Ci domandiamo, ancora più mestamente, che ruolo andrà a ricoprire la politica. Un nobile esercizio dalla “vocazione al bene comune” prima macchiato e ridotto ai minimi termini da chi lo aveva abbracciato addirittura facendone una carriera professionale, poi calpestato e messo alla berlina dai cittadini, ormai stanchi di essere amministrati da uomini corrotti e pure incapaci… oggi relegato da questa maggioranza ad un puro “chiacchiericcio” senza peso nella vita concreta, nella realtà di tutti i giorni, nelle scelte importanti.
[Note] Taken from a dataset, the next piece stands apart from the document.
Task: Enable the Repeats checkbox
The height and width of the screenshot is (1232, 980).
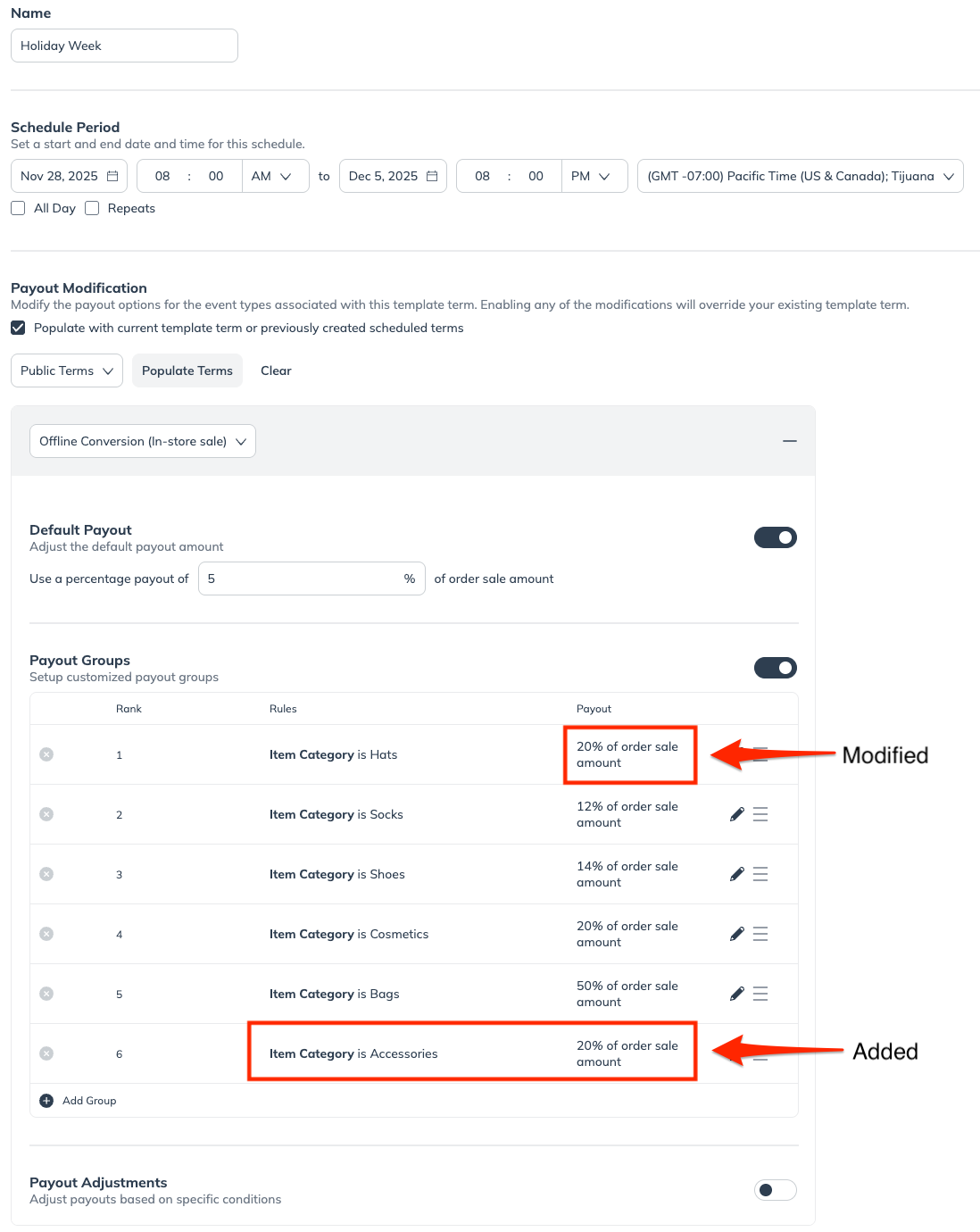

I valorosi 32 consiglieri (l’opposizione ormai ridotta ad un’azione di contrasto neppure considerata), la spavalda Giunta e il rivoluzionario sindaco possono ammainare le bandiere, lasciare i posti lignei così come li hanno trovati e spegnere le luci (tanto per non consumare, almeno!). Hanno abdicato al loro ruolo in maniera del tutto autonoma e, rinunciando di fatto al mandato loro conferito da quei senesi ancora illusi di aver fatto il proprio dovere andando a votare, possono fieramente dedicarsi all’esercizio della retorica. Un’arte che sono ben lontani dal conoscere ma su cui, viste le doti di partenza, si può pensare abbiano un qualche futuro.